Wednesday, August 31, 2005

Okay, I'll say it.

I'm sure we won't know for weeks yet exactly what the damage to New Orleans is really going to be, or how much it will cost to repair. And I'm a tad wary of expressing my opinion based on the response to some of Democrublican's recent posts that danced around the subject of humans living in inadvisable locations, whatever the reasons. But a certain book has been on my mind a lot since I first heard about Katrina's predicted path last week. If you haven't read it, immediately find yourself a copy of John McPhee's Control of Nature, and read the section on the Army Corps of Engineers and the Mississippi River. It will explain a lot of where I'm coming from, and may explain a lot about where I presume Democrublican is coming from, if not his actual comments.

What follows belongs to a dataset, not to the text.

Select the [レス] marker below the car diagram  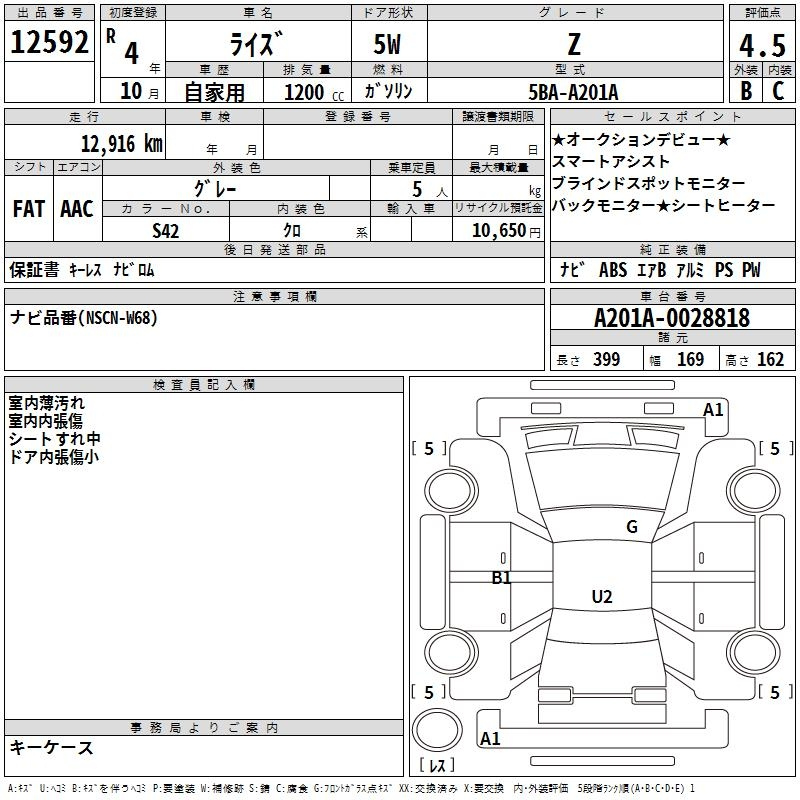tap(436, 766)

But I'll go ahead and state it anyway, as a geoscientist who understands the principles of geomorphology, as someone who has worked with the USACE, as someone who has never been there or known anyone there, and most importantly, as an uppity know-it-all with an overly high opinion of my opinions.

We should abandon New Orleans.

Let it fill with water and leave it.

It was a stupid place to have built a city in the first place, and it has only gotten more precarious as the levees were built higher and higher. This was bound to happen sooner or later, and is bound to happen again.

Even if the costs of rebuilding are not as great as I fear they will be, perhaps we should take this as the opportunity to get out now. We've been raising the levees for years because "we're already there, and sure it wasn't a great idea in the first place, but there is a city there now, and we can't just abandon it" (sounds remarkably similar to a lot of the current justification for our presence in Iraq). We could spend the reconstruction money on grants to the former residents so they can live elsewhere. If we do rebuild, the next catastrophe will be even worse. It may take hundreds of years, but it will happen sooner or later. Eventually, Ol' Man River is going to shift into the Atchafalaya River, despite the best efforts of the Army Corps of Engineers. Or the next hurricane will stay at category five and strike just to the west of N.O.

I wonder if any of our politicians or pundits on the right or left will have the cohones to put forth this idea in public. I haven't heard a peep on the subject yet.

Okay. All that said, I'm going to go send some money to the Red Cross, and I wish the best of luck for the unfortunate souls that are caught up in this mess.

2 Comments:

Blogger digiphile said...

Would that I could somehow bridge the gap between where I'm coming from and how I express it. *sigh*. I seem to be saddled with a talent for provoking instead of communicating. I envy your calm, semi-ironic and utterly humble tone. Great post, hombre, and one that might result in me reading some more McPhee. I haven't read anything beyond the Pine Barrens or his excellent essays in the New Yorker; clearly, I'm missing out.

12:02 AM  
Blogger gimpadelic said...

This is, in fact, my favorite John McPhee book. And not just cause it's about geology. It's also about human folly. And occasionally triumph.